Randomizing mac adresses has several cons:
* may trigger attention of admins of the network.
* may break in some network configuration were static addresses are
assigned by a DHCP server based on the interface mac address, and/or
ARP tables are fixed to avoid spoofing.
According to chapter 3.4.7 of the
[Incognito's documentation](,
Incognito does have an option in the boot menu and an initrd script,
and the randomization is done on a small part of the mac address.
It does not really solve both issues, it's still not working for
static DHCP, and if mac adresses are watched, even modifying only it's
end would probably trigger an alert (admins willing to see if mac
addresses are changing may have installed an automated way to do it,
like arpwatch).
However, as amnesia is based on debian live and using network-manager
for its network configuration, it introduces new questions: What if an
usb dongle is inserted in amnesia after it has booted?
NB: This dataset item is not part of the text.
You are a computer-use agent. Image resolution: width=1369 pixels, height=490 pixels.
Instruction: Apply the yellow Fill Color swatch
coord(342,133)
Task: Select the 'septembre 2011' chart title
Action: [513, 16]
Network manager
will automatically begin to scan the network with a non-fake mac
address. Is it a problem?
Use cases
We could distinguish two main use-cases:
* using a public computer (e.g. in a library, Internet-cafe) => the mac
address should not be changed, as it may bring undesired admin
attention and/or simply forbid access to the Internet
* using a personal computer (e.g. a laptop, wherever it happens) =>
the mac address should be changed
A way to integrate this analysis UI-wise could then be to allow, in
a boot menu, to choose between the default case (that has to be decided)
and the other one, using simple words such as "I am using a public
computer" instead of speaking geek-language about mac addresses
or whatever.
As a bonus, other unrelated settings could also be automatically
changed at runtime depending on the answer to this question.
Enabling the "public computer" mode could setup the needed bits so
that every network interface has its mac address changed before
attempting to access the network.
An [ifupdown script](,
put in `/etc/network/if-pre-up.d/` can do the job, but this solution is
permanent and not easy to disable.
> Why is this not easy to disable?
Network Manager
Network Manager does actually support plugins, that could be a way to
interface it with macchanger, and have the user prompted before
configuring the network to ask if the interface have to be randomized
or not. A button could also be added to enable/disable this feature.
Attention have to be taken on the way it would be done at boot
time too.
An easy interface to propose to get the original mac address back, in
case Network Manager fails to get a working networking setup, would be
a nice bonus.
What part of the mac address should be randomized?
Still there is the discussion about randomizing the whole mac address
(macchanger -r) or only a small part (macchanger -e). What are the
pros and cons of each solution?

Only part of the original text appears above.